▶

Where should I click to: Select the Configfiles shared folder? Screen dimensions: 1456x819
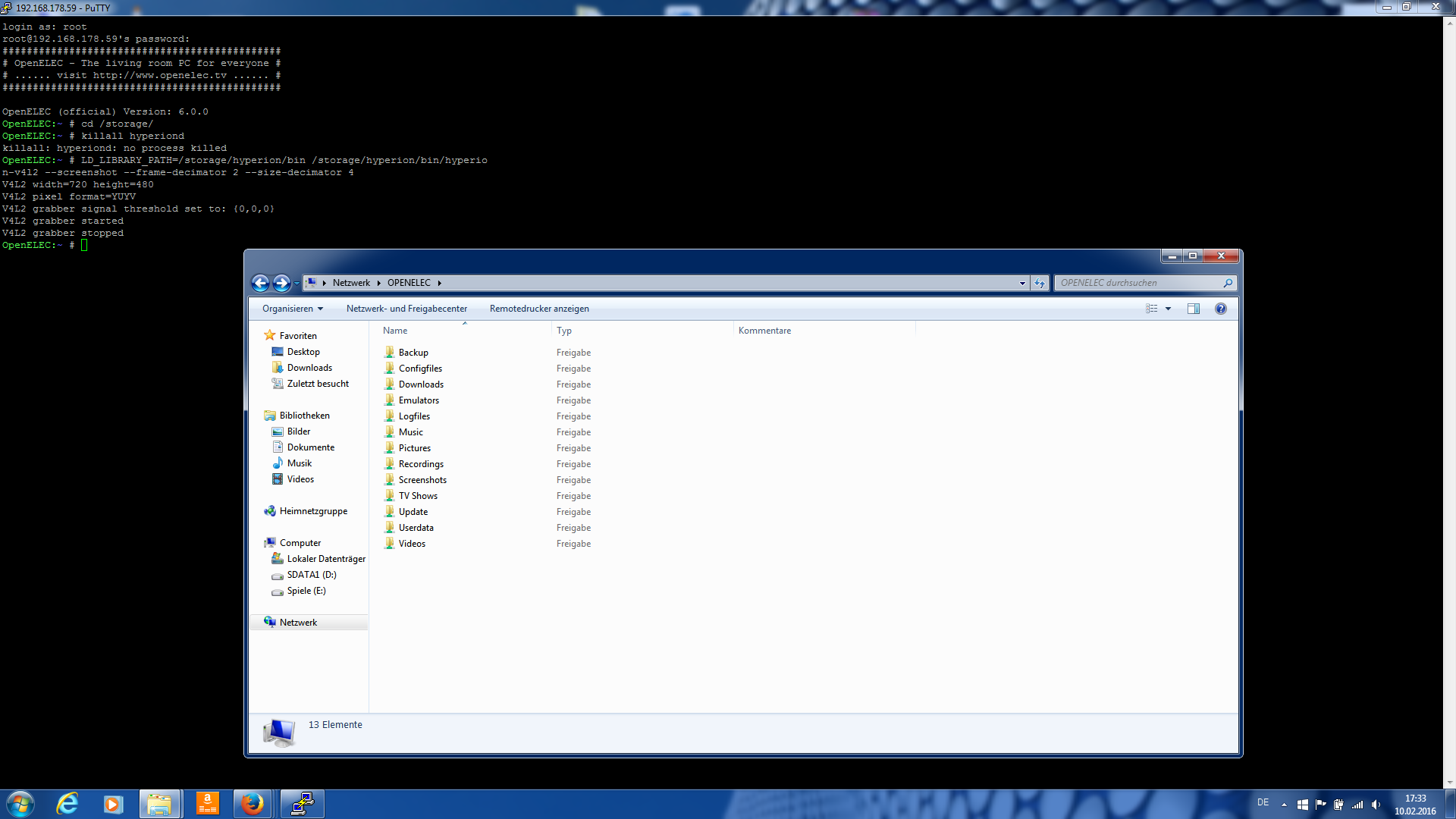(x=419, y=369)
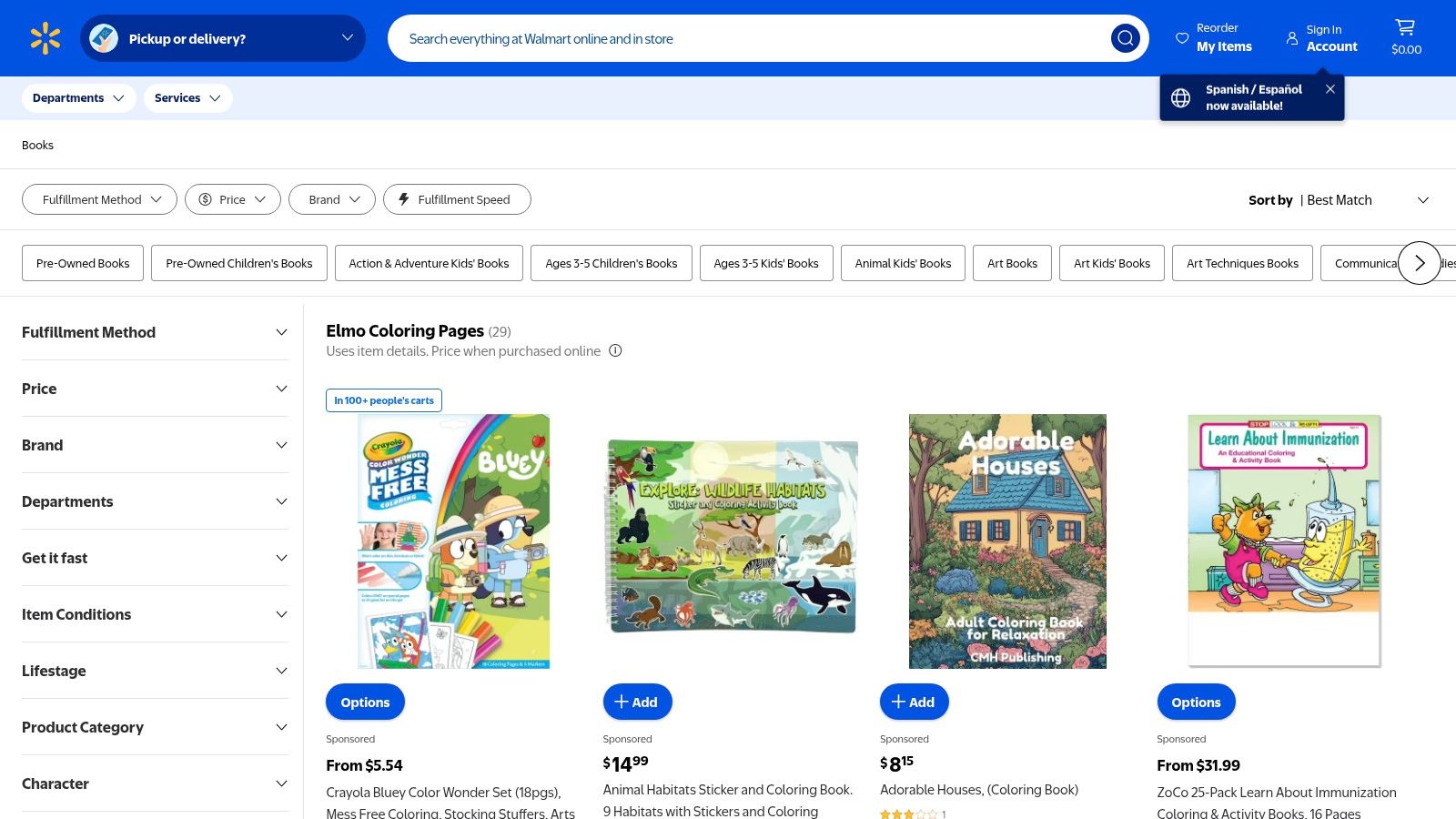Click the search magnifier icon

(x=1125, y=38)
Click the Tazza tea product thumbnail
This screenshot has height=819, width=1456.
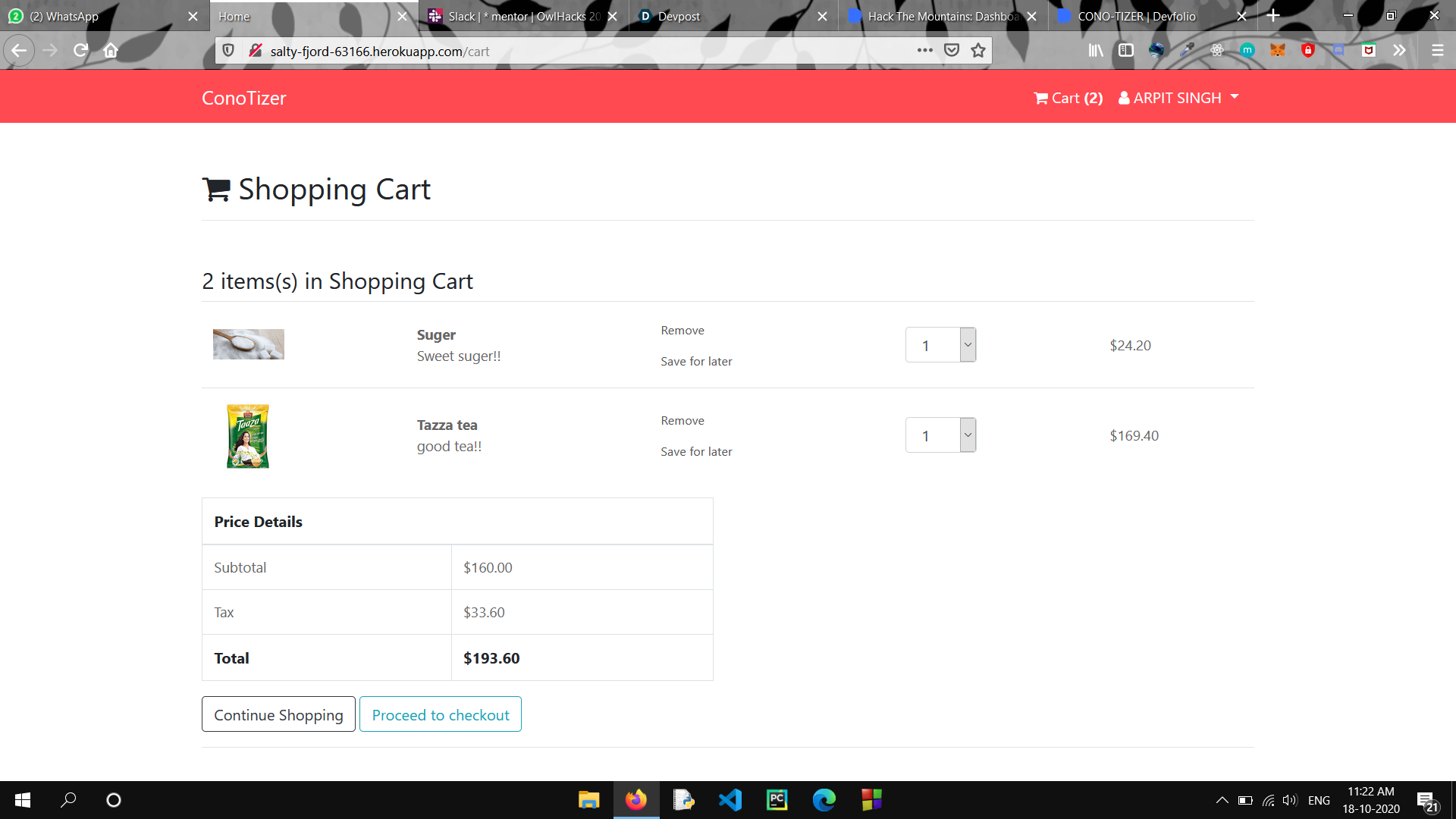(248, 436)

◀

▶ _Exercise objective_
None of the pictures should appear, though every line of the data above must be reproduced exactly.

▶ _Written response_
Where should I click to: Select the Configfiles shared folder? Screen dimensions: 1456x819
(x=419, y=369)
Click the search magnifier icon

(x=1125, y=38)
Click the Tazza tea product thumbnail
This screenshot has height=819, width=1456.
(248, 436)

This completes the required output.